In August 1772, George Deblois alerted readers of the Essex Gazette that he “has received, in the last Ships from LONDON, and has now for SALE … A Good and general Assortment of Hard-Ware and ENGLISH GOODS” at his shop in Salem. The merchant boasted that he purchased this merchandise “in England on the best Terms.” As a result, he “is enabled, and is determined to sell them, by Wholesale and Retail, at the very lowest Advance.” Deblois hoped to hook “his Customers and others” with lots of choices and low prices.

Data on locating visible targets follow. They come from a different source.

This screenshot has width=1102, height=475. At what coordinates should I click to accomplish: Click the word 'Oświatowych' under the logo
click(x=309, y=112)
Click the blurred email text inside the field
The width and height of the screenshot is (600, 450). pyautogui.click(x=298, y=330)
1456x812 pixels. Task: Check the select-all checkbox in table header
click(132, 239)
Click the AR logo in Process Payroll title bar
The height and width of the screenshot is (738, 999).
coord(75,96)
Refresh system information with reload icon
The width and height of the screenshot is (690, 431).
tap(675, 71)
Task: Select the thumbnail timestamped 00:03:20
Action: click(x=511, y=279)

He did not, however, catalog his inventory in an attempt to demonstrate the many choices he made available to consumers, a popular strategy among eighteenth-century advertisers. Instead, he suggested that doing so “would be only tedious” because “his Assortment consists of a great Variety.” Rather than publish a dense list of his wares, he encouraged prospective customers to visit his shop, browse his merchandise, and see for themselves that they would “find almost every Article usually enquired for, and on as low terms as can be purchased in the Province.” He pledged that “those who please to call and look” at his imported goods would not be disappointed. Deblois also emphasized customer service in his efforts to encourage colonizers into his shop, declaring that “His utmost Abilities will be exerted to give Satisfaction to his Customers, and to use them in such a Manner as to encourage them to call again, or to recommend any of their Friends.” In addition, he added a nota bene to underscore that “Constant Attendance will be given, and the Favours of his Customers gratefully acknowledged.”
Many merchants and shopkeepers focused primarily on their merchandise when they advertised in colonial newspapers. Deblois took a different approach, treating shopping as an experience to be enjoyed by consumers in Salem and nearby towns. He invited colonizers to browse in his shop, encountering items they wanted or needed on their own instead of finding them in a list in the public prints. That experience included customer service as well as the “Hard-Ware and ENGLISH GOODS” offered for sale. Deblois seemed to understand that cultivating relationships with “his Customers and others” who had not yet visited his shop would likely yield subsequent sales over time. Accordingly, he emphasized more than moving merchandise in his advertisement.